Indacaterol is a novel, inhaled once-daily ultra long-acting β2-agonist for the treatment of COPD. This randomised, double-blind, placebo-controlled, two-period crossover study evaluated the effect of two-week treatment with indacaterol 300 μg on peak and isotime exercise inspiratory capacity (IC) in patients with COPD. Patients (40-80 years) with post-bronchodilator forced expiratory volume in 1 s (FEV1)/forced vital capacity (FVC) < 70%, percent predicted FEV1 ≥ 40% and ≤ 80%, smoking history ≥ 20 pack-years and functional residual capacity > 120% of predicted normal were randomised to receive indacaterol 300 μg or placebo once-daily via a single-dose dry powder inhaler. Following 14 days of treatment, IC at peak and isotime during constant-load (80% of maximum workload) cycle ergometry was analysed using linear mixed-effects models.
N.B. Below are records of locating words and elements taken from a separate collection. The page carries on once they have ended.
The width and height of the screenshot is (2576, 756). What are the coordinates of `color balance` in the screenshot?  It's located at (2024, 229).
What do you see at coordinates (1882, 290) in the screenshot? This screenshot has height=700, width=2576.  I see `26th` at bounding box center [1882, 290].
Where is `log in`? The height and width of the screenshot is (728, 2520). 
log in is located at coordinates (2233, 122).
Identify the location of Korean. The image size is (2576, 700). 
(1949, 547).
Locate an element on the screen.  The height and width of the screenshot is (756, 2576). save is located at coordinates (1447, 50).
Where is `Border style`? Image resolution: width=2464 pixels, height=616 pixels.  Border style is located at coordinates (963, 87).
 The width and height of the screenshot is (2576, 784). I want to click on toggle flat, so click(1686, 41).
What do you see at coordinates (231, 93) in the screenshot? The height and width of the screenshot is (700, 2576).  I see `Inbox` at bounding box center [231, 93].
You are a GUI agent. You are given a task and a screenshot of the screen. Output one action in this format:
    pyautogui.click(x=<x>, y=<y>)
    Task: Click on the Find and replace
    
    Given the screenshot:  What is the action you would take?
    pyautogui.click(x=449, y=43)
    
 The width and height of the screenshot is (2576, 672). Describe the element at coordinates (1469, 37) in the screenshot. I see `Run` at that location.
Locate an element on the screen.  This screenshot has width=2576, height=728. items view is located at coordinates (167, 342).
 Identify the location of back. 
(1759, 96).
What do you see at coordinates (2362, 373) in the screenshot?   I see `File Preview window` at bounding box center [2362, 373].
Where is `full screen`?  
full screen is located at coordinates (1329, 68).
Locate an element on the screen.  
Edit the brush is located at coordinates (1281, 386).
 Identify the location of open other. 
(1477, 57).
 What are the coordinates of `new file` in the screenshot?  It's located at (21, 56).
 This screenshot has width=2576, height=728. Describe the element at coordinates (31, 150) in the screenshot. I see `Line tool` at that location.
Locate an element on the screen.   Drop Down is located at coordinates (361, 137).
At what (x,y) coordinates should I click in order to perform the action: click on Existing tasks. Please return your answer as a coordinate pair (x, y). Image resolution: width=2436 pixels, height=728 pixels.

Safety and tolerability were also monitored. Twenty-seven patients (67% male; mean age, 61.3 years) were randomised; 24 completed the study. On Day 14, indacaterol showed statistically significant improvements over placebo in peak (317 mL [95% CI: 118-517]; p < 0.01) and isotime IC (268 mL [95% CI: 104-432]; p < 0.01). Statistically significant improvements were observed with indacaterol versus placebo on Day 14 for the following secondary endpoints: resting IC, trough FEV1, dyspnoea (BDI/TDI and Borg CR10 scale at isotime) and exercise endurance time. Indacaterol was well tolerated, with no serious adverse events or deaths. In conclusion, indacaterol 300 μg administered once-daily showed a clinically relevant increase in IC after 14 days of treatment, reflecting a reduction in dynamic hyperinflation.